Return exactly, with nothing added, the lines from the one that contains "The width and height of the screenshot is (536, 287)." through the end of the listing below, pictures excluded.

++++ Given data ++++

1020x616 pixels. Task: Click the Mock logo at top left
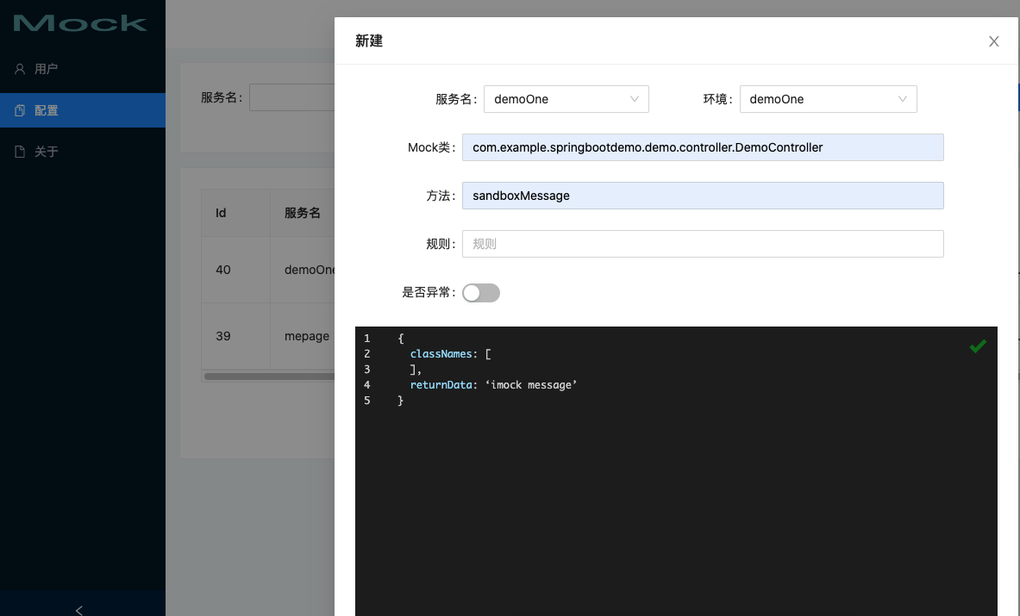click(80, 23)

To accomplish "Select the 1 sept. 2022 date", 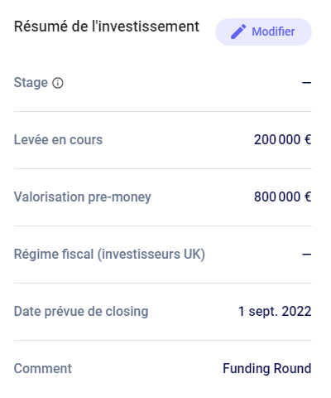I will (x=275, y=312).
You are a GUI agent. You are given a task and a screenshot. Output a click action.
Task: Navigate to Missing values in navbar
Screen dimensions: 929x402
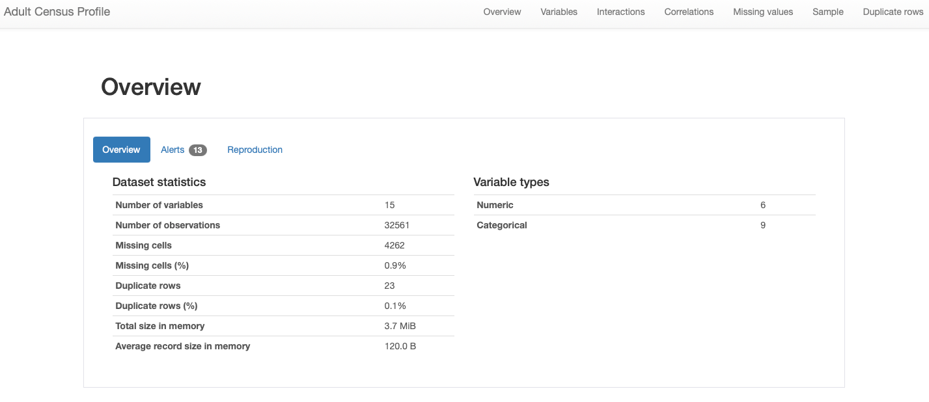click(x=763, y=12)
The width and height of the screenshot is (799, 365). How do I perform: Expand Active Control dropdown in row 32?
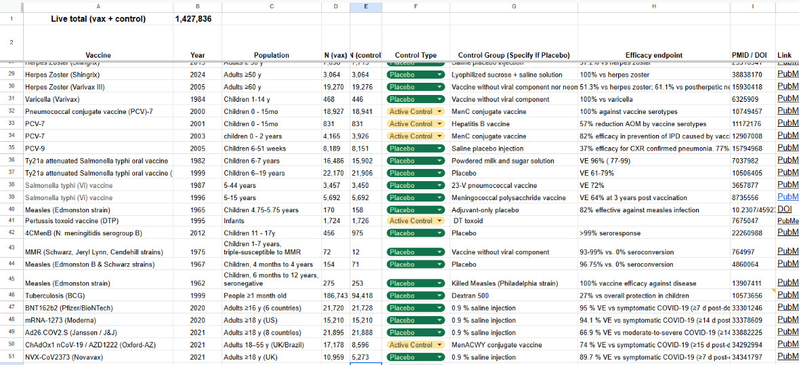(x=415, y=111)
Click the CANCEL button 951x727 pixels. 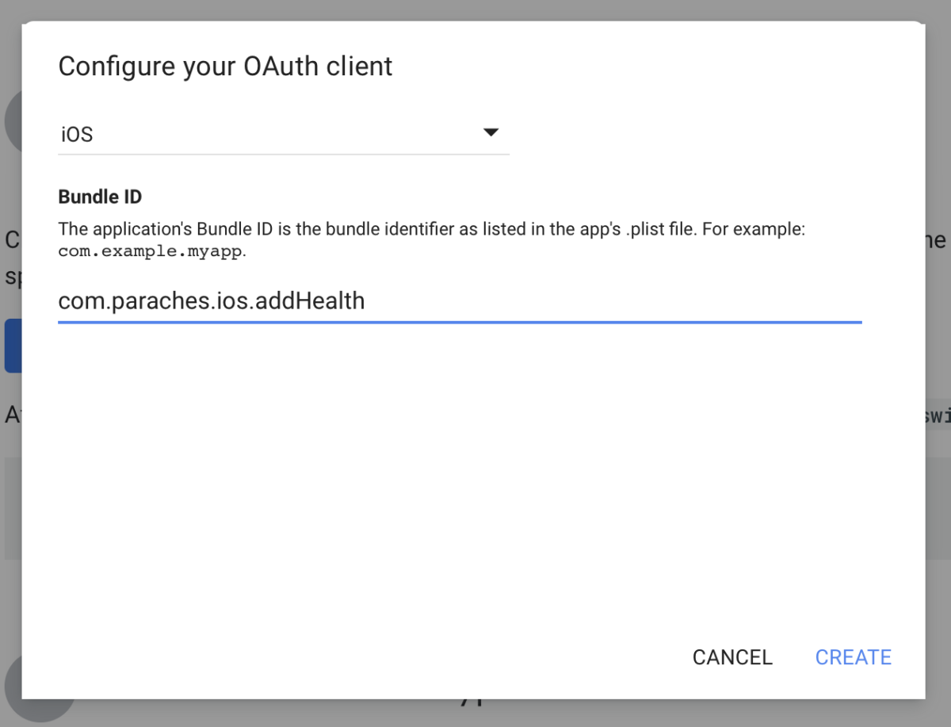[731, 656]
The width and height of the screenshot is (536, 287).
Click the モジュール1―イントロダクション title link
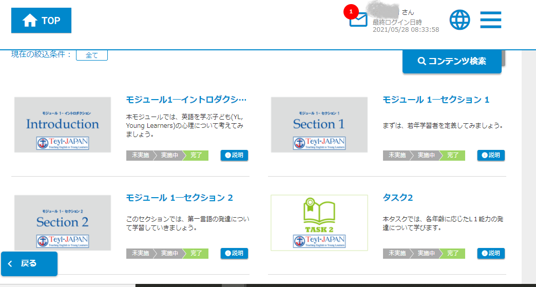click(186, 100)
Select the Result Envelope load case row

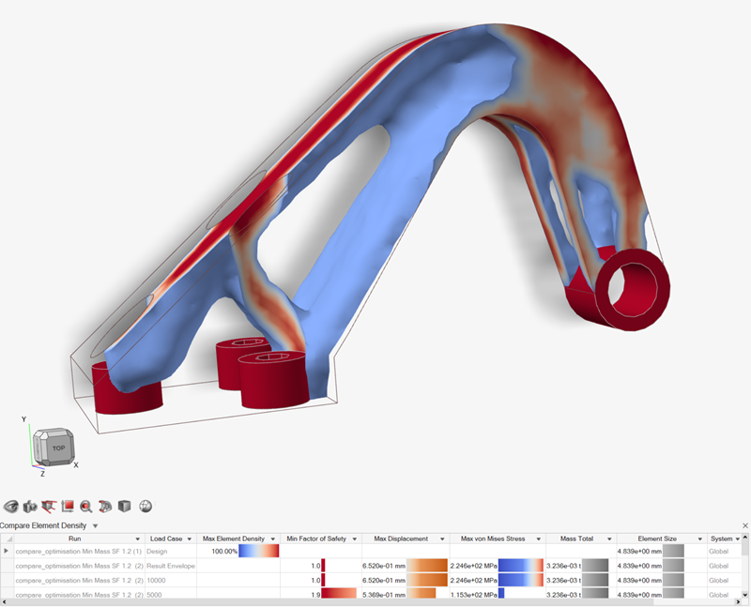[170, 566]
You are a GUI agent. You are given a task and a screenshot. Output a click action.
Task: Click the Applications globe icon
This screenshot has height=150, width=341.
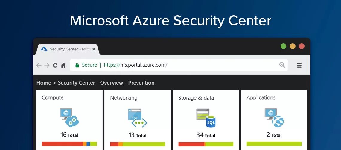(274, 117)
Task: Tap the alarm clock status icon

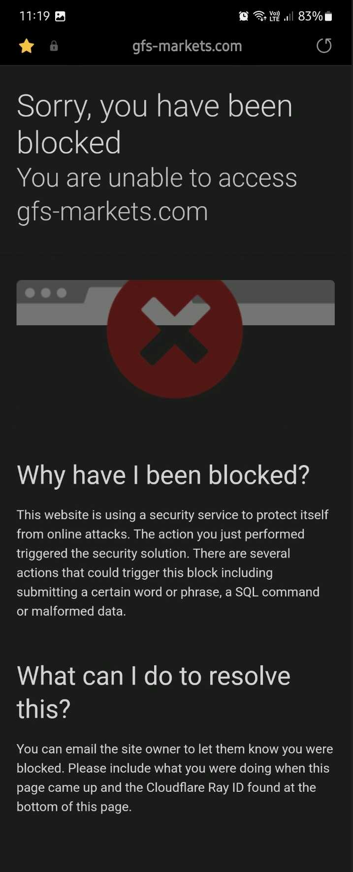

++++

■ Answer to the exercise:
The width and height of the screenshot is (536, 287).
Click the モジュール1―イントロダクション title link
click(186, 100)
Select the Result Envelope load case row

[170, 566]
You are a GUI agent. You are given a task and a screenshot. Output a click action.
Task: Click the Applications globe icon
This screenshot has height=150, width=341.
(274, 117)
Task: Tap the alarm clock status icon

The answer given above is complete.